Run contractual init from the repository root. It scans for recognizable spec files and scaffolds the configuration.

Terminal window
contractual init

Expected output:

Scanning for contracts...
Found schemas/order.schema.json → JSON Schema
Scaffolding contractual.yaml... done
Scaffolding .contractual/ done
.contractual/snapshots/ versioned snapshots will live here
.contractual/changesets/ pending changesets will live here
.contractual/versions.json
Run `contractual lint` to validate contracts.

This creates two items:

  • contractual.yaml: configuration file
  • .contractual/: state directory that tracks versions, snapshots, and pending changesets

Open contractual.yaml to view the generated configuration:

# yaml-language-server: $schema=https://contractual.dev/schema.json
contracts:
- name: order-schema
type: json-schema
path: schemas/order.schema.json

Validate the contract against the JSON Schema meta-schema.

Terminal window
contractual lint

Expected output:

Linting contracts...
✓ order-schema schemas/order.schema.json
All contracts passed lint.

If the schema has structural problems such as unknown keywords, invalid types, or malformed $ref, lint reports them here before any diff runs.

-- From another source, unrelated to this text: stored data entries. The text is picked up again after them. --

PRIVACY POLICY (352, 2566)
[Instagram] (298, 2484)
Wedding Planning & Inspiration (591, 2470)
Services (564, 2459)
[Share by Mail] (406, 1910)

Edit schemas/order.schema.json to change the type of the amount field from string to number. This simulates an accidental breaking change that Contractual is designed to catch.

Find this section:

"amount": {
"type": "string",
"description": "Order total as a formatted string, e.g. '12.50'"
},

Change it to:

"amount": {
"type": "number",
"description": "Order total as a numeric value, e.g. 12.50"
},

Save the file.

Terminal window
contractual breaking

Expected output:

Checking for breaking changes...
✗ order-schema schemas/order.schema.json
BREAKING /properties/amount/type
Changed type: string → number
Consumers expecting a string value will fail to validate.
1 breaking change detected.
Exit code: 1

Contractual compares the current schema against the snapshot saved during init (the baseline). It classifies the type change from string to number as breaking because existing consumers that expect a string value now fail validation.

A changeset is a small markdown file that declares what changed and at what semver level. Contractual auto-generates one from its diff analysis.

Terminal window
contractual changeset --no-interactive

Expected output:

Generating changeset...
order-schema MAJOR (breaking change detected)
Created .contractual/changesets/lucky-tiger-runs.md
Review and edit the changeset before committing it.

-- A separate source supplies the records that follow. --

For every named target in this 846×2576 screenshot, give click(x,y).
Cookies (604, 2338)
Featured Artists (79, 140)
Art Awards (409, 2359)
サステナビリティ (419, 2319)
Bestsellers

Open .contractual/changesets/lucky-tiger-runs.md to view the generated changeset:

---
"order-schema": major
---
Changed type of `amount` field from `string` to `number`.
Consumers that pass string values for `amount` must be updated to pass numeric values instead.

The frontmatter declares the bump level (major) per contract. The body is the human-readable description that appears in the CHANGELOG. Both can be edited before committing.

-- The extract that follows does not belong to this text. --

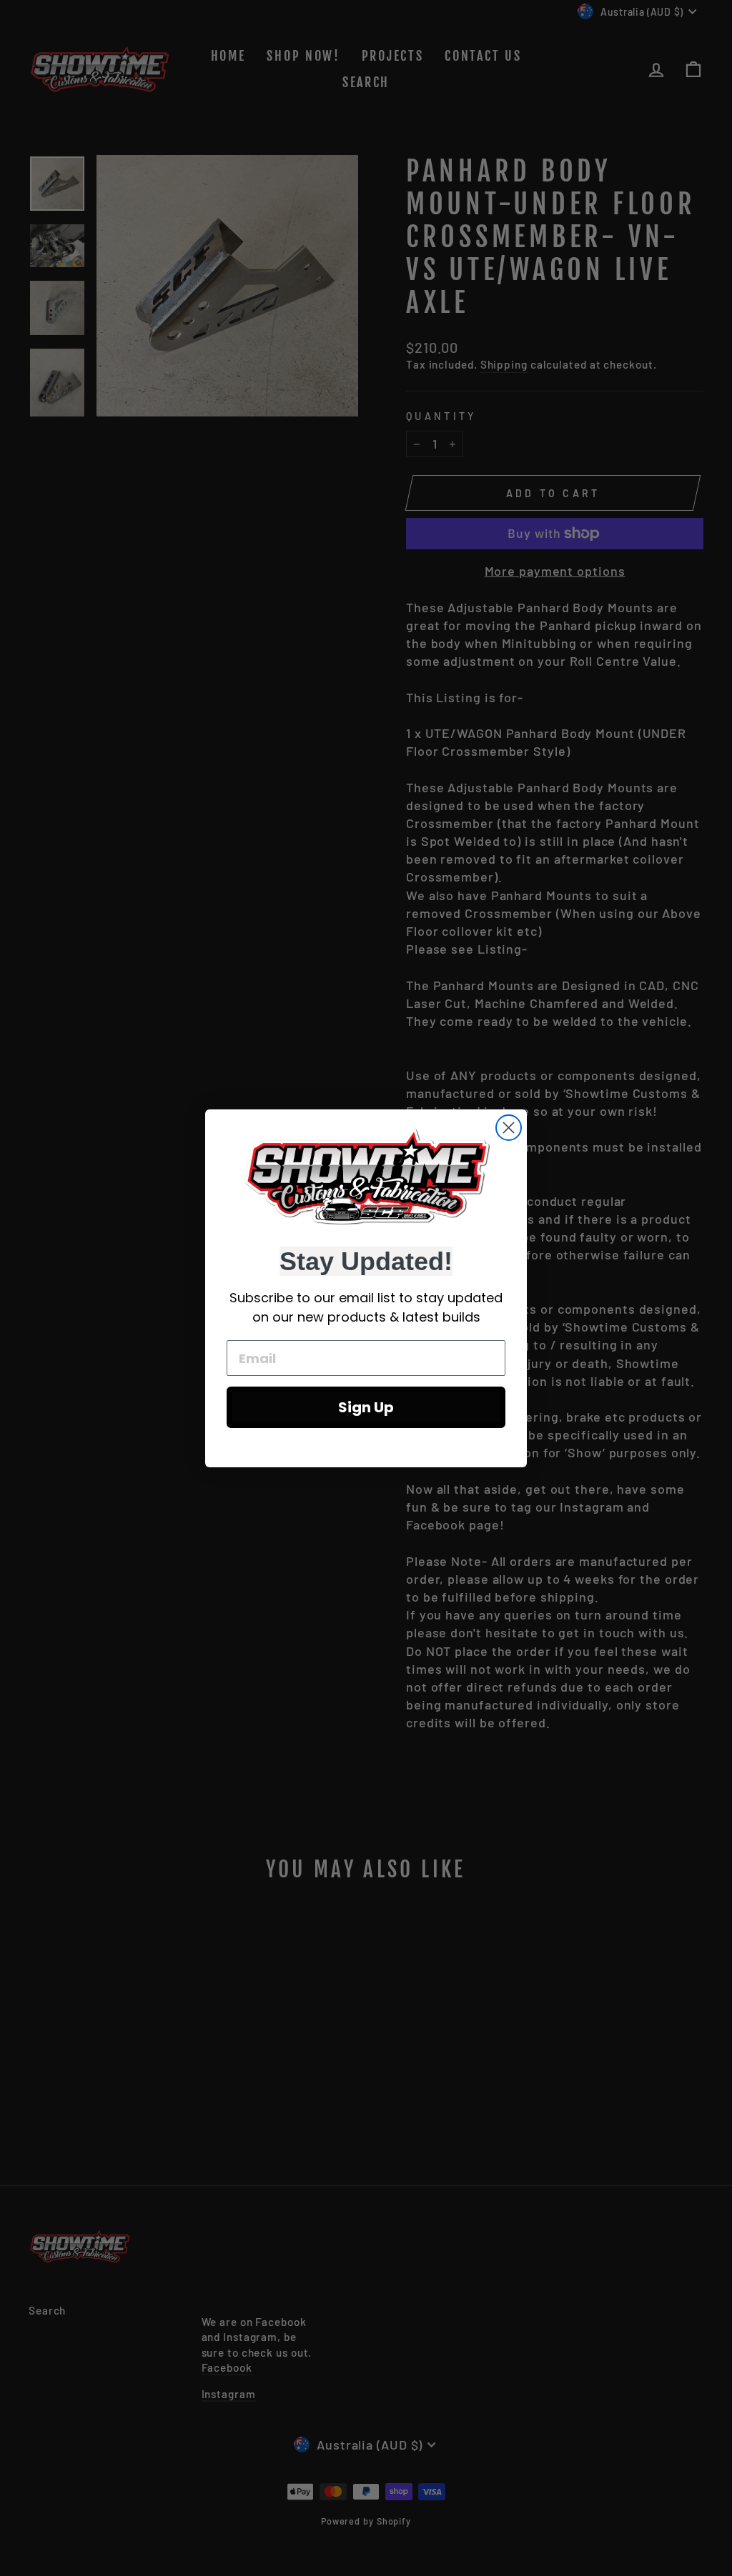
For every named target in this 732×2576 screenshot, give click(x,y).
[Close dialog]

Once the changeset is ready, run contractual version to consume it.

Terminal window
contractual version

Expected output:

Consuming changesets...
order-schema
0.0.0 → 1.0.0 (major bump from lucky-tiger-runs.md)
Updated .contractual/versions.json
Updated .contractual/snapshots/order-schema/1.0.0.json
Deleted .contractual/changesets/lucky-tiger-runs.md
Updated schemas/CHANGELOG.md
Done. Commit the changes and push.

Contractual has:

  1. Bumped order-schema from 0.0.0 to 1.0.0
  2. Saved a new snapshot of the schema at the new version
  3. Deleted the consumed changeset file
  4. Appended an entry to schemas/CHANGELOG.md

For OpenAPI, AsyncAPI, and ODCS contracts, contractual version also writes the new version number into the spec file itself (for example, info.version in an OpenAPI document). JSON Schema has no standard version field, so this step is skipped here.

Check schemas/CHANGELOG.md:

# Changelog
## 1.0.0 - 2026-02-17
### Breaking Changes
- Changed type of `amount` field from `string` to `number`.
Consumers that pass string values for `amount` must be updated to pass numeric values instead.

That is the full CLI workflow. The result is a versioned contract with an auditable history.